Angry Dan’s furniture rampage

What’s a poor batsman to do when he gets out

Andrew Hughes
Andrew Hughes
25-Feb-2013
Daniel Christian after his dismissal, South Australia v Queensland, Sheffield Shield, day one, Adelaide Oval, October 23, 2012

Occasionally a hideous green monster  •  Getty Images

Life can be frustrating. The printer jams halfway through printing that amusing photo of your employer’s head superimposed onto Saddam Hussein. You queue for the coffee machine, put your Styrofoam cup under the nozzle, press play, and instead of a stream of espresso, you get a face full of coffee-scented steam and a beeping noise.
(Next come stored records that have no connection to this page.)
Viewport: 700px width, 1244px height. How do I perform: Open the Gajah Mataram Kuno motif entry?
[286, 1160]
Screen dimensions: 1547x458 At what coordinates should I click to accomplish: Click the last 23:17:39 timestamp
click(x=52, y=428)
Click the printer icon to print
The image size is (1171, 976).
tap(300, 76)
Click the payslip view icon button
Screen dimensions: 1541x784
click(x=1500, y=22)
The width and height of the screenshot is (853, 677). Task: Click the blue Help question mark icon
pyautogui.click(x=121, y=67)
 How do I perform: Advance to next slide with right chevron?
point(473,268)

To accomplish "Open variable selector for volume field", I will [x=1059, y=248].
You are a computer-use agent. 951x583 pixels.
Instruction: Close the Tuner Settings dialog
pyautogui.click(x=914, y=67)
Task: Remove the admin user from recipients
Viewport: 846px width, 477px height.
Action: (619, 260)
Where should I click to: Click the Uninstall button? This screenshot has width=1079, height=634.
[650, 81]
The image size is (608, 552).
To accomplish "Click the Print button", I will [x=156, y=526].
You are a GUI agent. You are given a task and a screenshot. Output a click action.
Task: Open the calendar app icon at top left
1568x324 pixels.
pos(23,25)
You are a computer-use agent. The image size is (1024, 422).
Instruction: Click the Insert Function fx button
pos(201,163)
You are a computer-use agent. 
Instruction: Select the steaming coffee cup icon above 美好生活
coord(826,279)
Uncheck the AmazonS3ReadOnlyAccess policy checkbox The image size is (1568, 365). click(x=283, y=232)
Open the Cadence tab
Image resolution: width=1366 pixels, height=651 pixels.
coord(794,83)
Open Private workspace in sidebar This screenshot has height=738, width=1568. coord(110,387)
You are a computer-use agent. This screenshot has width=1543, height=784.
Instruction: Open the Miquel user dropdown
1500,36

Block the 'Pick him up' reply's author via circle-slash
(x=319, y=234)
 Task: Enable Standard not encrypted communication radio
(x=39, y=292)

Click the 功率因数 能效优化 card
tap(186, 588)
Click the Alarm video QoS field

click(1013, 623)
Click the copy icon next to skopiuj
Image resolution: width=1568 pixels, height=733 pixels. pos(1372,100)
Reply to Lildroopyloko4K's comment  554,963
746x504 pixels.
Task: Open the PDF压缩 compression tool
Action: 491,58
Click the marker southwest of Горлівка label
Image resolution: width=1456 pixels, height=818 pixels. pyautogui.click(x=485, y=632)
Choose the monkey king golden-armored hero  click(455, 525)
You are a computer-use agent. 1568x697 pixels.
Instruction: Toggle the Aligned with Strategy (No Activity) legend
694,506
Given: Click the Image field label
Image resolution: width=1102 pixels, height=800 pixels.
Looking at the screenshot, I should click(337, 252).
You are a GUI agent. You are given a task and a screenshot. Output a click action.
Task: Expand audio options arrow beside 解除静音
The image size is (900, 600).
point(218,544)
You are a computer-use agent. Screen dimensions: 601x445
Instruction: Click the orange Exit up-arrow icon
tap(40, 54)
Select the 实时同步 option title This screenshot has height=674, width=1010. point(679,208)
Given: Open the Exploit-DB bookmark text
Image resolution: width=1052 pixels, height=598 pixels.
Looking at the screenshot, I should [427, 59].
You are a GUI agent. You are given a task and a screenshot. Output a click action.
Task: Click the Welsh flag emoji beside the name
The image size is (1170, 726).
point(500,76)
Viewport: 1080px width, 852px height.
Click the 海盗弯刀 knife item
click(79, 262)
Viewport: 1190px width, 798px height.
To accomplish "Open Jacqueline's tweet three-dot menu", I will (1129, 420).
You arrive home to find your recorder has not recorded Cricket’s Greatest Moustaches as you asked it to and has instead gone with the catch-up edition of Jersey Shore.
But do you set about the gummed-up printer with your umbrella? Do you pick up the coffee machine and hurl it into the chilled drinks section whilst giving out a blood-curdling, caffeine-deprived roar? Do you pour petrol into the workings of your digital recording device and then stand with a lighted match over the poor thing, cackling maniacally?
No you don’t. At least, not more than once.
Daniel Christian is different. Daniel Christian does not believe in the virtue of the stiff upper lip. When something disappointing occurs in Daniel’s life, he tilts back his head and roars to the gods. He tenses his upper body until the buttons on his shirt begin to pop and the seams start to give way; then he lays about him on all sides, as though he’s never even read South Australia’s Health and Safety in the Dressing Room pamphlet.
This season Angry Dan has embarked on a furniture rampage across Australia. Several plastic chairs have been taken into protective storage; an elderly trestle table has been admitted to a restoration unit in Adelaide, where it remains on a workbench as experts battle to save its varnish; and one poor magazine rack may never stand up on its own again.
Surprisingly, the trigger for these Hulk-like episodes is an event of such mundane normality that it has happened, at the latest count, on 176 occasions: Daniel losing his wicket. Something that occurs so often should not still evoke such rage. Maybe the first time you lose your car keys it might be a tad galling, but by the 176th time, for most people, a weary resignation would have set in.
Naturally there is only so much table wobbling and chair flinging that a cricket board can take and Daniel has been exiled until he can learn self control. To that end, I’ve come up with a plan to help him conquer his blind unreasoning rage and save his career:
1. Meditation. Imagine, Daniel, that you are Mitchell Johnson about to run up to bowl. You are untroubled by thought. Your mind is a complete blank. The scoreboard doesn’t exist. You are at peace. There are no worries. You are thinking only of pie.
2. Aversion therapy. Ask a friend to rent a projector screen, strap you to a chair and play you the 1993 film Anger Management. If that doesn’t do the trick, your friend should show you all of Adam Sandler’s other films, in chronological order, including director’s commentaries. When you promise you’ve learned your lesson, then the films will stop.
3. Don’t lose your wicket so often. (n.b. this would also improve your batting average.)